Since then its delivery drivers have been able to choose between six languages on the Zepto app.
"I don't have to guess anymore," says Mr Sawant.
"Earlier I would take more time to read and sometimes even made mistakes. Now if the customer writes 'ring bell', I get that instruction in Marathi. So, I don't have to ask or check again.

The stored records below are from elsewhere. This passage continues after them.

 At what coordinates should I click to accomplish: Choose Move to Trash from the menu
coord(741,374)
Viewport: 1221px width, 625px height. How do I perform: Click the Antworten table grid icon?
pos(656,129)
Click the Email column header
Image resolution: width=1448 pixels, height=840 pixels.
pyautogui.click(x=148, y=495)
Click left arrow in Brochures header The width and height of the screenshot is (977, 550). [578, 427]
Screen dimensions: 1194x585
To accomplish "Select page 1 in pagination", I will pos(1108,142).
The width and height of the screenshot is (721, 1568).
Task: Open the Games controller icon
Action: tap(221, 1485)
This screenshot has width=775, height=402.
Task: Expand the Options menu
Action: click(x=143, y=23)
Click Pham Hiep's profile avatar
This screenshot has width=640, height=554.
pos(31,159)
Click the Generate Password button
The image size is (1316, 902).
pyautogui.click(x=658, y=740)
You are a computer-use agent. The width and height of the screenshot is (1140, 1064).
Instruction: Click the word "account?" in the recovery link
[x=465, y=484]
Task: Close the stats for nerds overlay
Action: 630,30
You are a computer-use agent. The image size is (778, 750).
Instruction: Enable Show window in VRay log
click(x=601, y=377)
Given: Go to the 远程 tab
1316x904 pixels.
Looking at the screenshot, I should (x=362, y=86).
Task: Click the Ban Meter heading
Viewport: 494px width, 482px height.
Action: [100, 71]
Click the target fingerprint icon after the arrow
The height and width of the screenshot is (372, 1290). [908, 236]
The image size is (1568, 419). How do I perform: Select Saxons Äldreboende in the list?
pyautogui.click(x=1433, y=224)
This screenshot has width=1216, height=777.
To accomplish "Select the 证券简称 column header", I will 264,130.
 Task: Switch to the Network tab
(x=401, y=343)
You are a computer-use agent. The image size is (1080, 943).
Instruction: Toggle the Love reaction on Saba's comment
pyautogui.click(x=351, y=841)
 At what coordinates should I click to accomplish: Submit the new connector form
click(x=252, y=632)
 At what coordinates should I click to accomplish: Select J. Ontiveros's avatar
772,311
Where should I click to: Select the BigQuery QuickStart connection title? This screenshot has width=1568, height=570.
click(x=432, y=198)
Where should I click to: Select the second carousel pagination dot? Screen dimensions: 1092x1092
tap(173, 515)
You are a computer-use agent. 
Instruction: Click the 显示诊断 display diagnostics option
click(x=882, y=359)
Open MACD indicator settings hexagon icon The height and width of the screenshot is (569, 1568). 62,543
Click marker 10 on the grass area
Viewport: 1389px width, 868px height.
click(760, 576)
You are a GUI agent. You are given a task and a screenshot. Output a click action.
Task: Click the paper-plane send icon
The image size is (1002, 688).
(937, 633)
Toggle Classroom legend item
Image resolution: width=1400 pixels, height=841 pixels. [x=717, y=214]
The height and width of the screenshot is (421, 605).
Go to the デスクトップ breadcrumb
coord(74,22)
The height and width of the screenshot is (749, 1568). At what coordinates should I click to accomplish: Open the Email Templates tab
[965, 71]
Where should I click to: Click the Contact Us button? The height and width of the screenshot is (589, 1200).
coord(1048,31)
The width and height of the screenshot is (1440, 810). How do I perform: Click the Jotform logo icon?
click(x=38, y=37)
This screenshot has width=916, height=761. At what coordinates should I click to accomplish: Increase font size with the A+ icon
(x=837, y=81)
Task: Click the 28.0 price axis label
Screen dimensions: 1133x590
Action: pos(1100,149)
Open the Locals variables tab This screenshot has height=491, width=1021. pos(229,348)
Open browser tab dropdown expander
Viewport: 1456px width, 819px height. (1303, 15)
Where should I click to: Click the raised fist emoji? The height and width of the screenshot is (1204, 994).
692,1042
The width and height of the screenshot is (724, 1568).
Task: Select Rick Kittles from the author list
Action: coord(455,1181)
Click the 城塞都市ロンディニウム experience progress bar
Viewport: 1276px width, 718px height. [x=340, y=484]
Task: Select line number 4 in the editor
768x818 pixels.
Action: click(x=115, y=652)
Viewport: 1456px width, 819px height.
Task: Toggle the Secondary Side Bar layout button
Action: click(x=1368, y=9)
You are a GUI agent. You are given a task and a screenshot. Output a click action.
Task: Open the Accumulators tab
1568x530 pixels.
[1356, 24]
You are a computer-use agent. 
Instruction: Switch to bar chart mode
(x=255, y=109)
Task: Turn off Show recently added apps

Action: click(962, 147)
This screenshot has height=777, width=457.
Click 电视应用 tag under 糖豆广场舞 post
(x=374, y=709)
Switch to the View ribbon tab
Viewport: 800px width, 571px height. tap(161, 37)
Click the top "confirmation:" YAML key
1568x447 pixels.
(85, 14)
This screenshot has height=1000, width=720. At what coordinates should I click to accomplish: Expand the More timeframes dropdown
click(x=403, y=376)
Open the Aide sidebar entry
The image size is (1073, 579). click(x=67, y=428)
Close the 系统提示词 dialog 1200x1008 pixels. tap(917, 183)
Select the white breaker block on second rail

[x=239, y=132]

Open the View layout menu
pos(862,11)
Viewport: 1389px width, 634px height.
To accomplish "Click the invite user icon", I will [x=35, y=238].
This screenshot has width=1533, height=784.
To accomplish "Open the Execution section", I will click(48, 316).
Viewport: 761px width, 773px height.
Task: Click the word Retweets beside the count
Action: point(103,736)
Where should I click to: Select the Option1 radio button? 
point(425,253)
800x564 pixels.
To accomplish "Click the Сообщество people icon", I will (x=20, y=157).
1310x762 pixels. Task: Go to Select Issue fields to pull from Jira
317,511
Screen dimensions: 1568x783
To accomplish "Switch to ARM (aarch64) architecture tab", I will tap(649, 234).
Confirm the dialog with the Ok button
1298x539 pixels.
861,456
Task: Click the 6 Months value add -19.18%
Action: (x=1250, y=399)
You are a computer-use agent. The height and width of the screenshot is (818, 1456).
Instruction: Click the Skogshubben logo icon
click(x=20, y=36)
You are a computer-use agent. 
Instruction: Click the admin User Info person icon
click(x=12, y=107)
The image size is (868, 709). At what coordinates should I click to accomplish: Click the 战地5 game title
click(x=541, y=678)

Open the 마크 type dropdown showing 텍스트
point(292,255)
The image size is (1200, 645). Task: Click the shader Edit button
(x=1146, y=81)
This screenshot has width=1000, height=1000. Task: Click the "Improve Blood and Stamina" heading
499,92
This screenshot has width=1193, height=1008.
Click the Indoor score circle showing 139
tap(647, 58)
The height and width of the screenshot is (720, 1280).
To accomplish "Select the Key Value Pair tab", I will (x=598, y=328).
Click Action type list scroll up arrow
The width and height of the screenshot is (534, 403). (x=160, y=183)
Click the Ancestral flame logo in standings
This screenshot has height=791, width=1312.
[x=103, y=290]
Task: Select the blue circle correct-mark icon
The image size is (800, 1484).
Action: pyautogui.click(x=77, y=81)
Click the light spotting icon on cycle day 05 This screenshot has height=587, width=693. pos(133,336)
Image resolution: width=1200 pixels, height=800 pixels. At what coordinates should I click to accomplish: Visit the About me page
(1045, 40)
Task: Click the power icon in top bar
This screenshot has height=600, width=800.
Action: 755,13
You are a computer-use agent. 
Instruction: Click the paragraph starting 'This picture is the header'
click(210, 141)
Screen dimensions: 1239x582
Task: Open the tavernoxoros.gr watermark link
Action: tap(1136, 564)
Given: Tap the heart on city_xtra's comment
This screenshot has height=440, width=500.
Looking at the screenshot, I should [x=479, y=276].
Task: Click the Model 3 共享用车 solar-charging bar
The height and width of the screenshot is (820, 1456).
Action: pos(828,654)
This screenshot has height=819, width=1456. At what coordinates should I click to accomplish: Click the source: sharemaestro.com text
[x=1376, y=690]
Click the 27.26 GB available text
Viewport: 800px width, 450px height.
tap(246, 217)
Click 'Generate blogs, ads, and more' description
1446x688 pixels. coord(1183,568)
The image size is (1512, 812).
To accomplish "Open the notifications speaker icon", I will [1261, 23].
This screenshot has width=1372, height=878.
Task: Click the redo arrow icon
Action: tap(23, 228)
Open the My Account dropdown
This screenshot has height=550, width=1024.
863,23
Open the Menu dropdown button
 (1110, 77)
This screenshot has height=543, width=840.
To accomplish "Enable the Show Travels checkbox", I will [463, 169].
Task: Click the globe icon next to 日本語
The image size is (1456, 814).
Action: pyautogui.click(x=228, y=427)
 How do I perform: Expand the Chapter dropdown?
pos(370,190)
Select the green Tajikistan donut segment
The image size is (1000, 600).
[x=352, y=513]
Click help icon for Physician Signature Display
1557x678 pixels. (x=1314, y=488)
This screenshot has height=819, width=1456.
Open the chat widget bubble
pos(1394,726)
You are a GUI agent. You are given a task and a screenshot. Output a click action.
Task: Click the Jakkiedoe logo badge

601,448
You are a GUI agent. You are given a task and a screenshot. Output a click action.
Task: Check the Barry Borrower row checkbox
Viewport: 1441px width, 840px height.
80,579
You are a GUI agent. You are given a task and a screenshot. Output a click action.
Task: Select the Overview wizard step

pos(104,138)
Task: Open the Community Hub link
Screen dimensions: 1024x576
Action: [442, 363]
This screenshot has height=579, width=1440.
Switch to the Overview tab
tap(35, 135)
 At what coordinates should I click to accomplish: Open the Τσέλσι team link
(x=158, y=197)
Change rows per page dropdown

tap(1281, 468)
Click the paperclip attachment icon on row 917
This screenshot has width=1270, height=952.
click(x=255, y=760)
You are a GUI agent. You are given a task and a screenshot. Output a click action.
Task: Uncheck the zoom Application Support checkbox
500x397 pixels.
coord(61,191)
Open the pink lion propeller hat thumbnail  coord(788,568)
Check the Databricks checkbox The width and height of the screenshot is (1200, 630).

It's all clear."
Mr Sawant's difficulties are common.
"India has 22 official languages and hundreds of dialects," says Professor Pushpak Bhattacharyya, from IIT Mumbai, one of India's leading experts in the use of AI in Indian languages.
"Without tech, that understands and speaks these languages, millions are excluded from the digital revolution - especially in education, governance, healthcare, and banking," he points out.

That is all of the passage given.